BenjaminSchaaf / sbnf

A BNF-style language for writing sublime-syntax files
MIT License
58 stars 6 forks source link

Stack overflow without recursion #6

Closed michaelblyons closed 4 years ago

michaelblyons commented 4 years ago

I started working on a Lisp parser. I have middling experience with sublime-syntax, but none at all with BNF. Lisp lets you use almost any character in a symbol so long as it is not only digits and .s. (It gets worse than that with delimiters, but I didn't get that far.) I tried to represent that in the example below, but I blow the stack.

name: Lisp SBNF

main = ( ~( comment
          | symbol
       )  )*
     ;

symbol-char-must-have = '[^\s()\'"/,:;|\d.]|(\\.)'{1: constant.character.escape}; # May not be only digits or periods
symbol-char = '\d' | `.` | symbol-char-must-have ;

symbol =
        symbol-char*
        symbol-char-must-have
        symbol-char*
    ;

comment{comment.line.semicolon} =
        ';+'{punctuation.definition.comment}
        ~'$\n?'
    ;

I don't think there are any loops in the hierarchy, but I am prepared to be wrong.

BenjaminSchaaf commented 4 years ago

That's a good find. SBNF shouldn't ever get into an infinite loop, but I think this is one of those edge cases that just had to be found through experimentation. The reason it is looping in this case is due to branch points: The symbol must have a branch point as it is ambiguous where symbol-char-must-have is matched, but since the branch point is in a loop SBNF also gets into a loop when trying to exhaustively produce contexts for the branch point.

I'll work on a fix for this, but here's a couple things that may help your understanding of SBNF:

SBNF translates into a set of sublime-syntax contexts. 'a' 'b' translates into two contexts, one matching the regex 'a' and sets the context that matches the regex 'b'. Like most other sublime syntaxes, any amount of whitespace is allowed between the contexts. So 'a' 'b' actually matches all of the following:

ab
a     b
a
b

As such, SBNF rules can't replace sublime-syntax regexes. If you're trying to match a contiguous symbol you will always have to do so with regex, regardless of whether you're using sbnf or sublime-syntax.
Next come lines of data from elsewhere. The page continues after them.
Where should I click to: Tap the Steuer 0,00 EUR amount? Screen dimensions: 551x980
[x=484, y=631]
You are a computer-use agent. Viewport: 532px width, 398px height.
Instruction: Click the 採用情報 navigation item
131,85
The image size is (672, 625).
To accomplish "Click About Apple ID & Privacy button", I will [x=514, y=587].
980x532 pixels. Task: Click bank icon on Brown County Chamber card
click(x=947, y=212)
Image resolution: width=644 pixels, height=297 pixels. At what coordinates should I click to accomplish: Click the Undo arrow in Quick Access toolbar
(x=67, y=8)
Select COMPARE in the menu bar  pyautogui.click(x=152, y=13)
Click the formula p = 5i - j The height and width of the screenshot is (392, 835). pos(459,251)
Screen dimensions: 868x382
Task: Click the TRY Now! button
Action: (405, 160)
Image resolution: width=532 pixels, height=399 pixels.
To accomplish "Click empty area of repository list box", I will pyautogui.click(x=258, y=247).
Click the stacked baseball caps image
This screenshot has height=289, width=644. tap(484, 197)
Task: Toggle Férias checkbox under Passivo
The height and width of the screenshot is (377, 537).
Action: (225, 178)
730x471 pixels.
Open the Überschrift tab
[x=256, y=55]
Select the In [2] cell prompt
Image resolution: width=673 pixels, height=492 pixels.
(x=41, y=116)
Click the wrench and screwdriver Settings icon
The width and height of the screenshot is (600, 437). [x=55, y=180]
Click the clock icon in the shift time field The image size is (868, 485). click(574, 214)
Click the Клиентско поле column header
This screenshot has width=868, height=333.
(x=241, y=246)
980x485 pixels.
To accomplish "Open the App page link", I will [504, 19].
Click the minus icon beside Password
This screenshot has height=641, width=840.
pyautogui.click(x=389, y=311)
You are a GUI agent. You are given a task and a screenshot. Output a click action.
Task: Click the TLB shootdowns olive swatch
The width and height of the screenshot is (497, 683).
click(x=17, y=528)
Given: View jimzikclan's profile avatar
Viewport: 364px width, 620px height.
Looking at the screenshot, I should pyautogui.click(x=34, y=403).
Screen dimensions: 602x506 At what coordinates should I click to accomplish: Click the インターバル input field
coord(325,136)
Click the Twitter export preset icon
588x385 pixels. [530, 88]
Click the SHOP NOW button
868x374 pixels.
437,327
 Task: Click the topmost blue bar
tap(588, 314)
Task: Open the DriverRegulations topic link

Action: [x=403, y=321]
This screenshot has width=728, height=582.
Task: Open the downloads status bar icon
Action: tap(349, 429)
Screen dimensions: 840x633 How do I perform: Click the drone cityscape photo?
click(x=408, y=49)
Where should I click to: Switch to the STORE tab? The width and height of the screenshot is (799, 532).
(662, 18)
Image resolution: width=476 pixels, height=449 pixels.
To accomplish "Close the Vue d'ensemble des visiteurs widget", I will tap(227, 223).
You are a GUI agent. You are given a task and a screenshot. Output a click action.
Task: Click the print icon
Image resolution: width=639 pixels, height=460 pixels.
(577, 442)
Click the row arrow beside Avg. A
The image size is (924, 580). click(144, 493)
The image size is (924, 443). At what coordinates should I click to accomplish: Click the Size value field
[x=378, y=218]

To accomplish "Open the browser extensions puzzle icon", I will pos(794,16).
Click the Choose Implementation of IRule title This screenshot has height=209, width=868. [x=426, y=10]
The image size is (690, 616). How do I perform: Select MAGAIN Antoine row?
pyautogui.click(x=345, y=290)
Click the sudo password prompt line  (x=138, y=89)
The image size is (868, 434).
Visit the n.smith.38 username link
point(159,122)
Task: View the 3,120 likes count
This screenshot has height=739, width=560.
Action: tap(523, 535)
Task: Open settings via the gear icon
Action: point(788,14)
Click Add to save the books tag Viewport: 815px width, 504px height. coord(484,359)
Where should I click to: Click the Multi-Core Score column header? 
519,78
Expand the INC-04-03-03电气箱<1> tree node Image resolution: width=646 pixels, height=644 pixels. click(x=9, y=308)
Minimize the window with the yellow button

Here's how you'd rewrite symbol to not require a branch point:

symbol
= '(?:\d|\.|[^\s()\'"/,:;|\d.]|(\\.))*[^\s()\'"/,:;|\d.]|(\\.)(?:\d|\.|[^\s()\'"/,:;|\d.]|(\\.))*'
  {1: constant.character.escape, 2: constant.character.escape, 3: constant.character.escape}
;
# or
symbol = symbol-impl['[^\s()\'"/,:;|\d.]|(\\.)'] ;
symbol-impl = '(?:\d|\.|#[MUST_HAVE])*#[MUST_HAVE](?:\d|\.|#[MUST_HAVE])*'
              { 1: constant.character.escape
              , 2: constant.character.escape
              , 3: constant.character.escape
              }
            ;
michaelblyons commented 4 years ago

So 'a' 'b' actually matches all of the following:

Thanks! Mental model adjusted. (I thought I would be creating a whitespace matcher and using that in between terminals.)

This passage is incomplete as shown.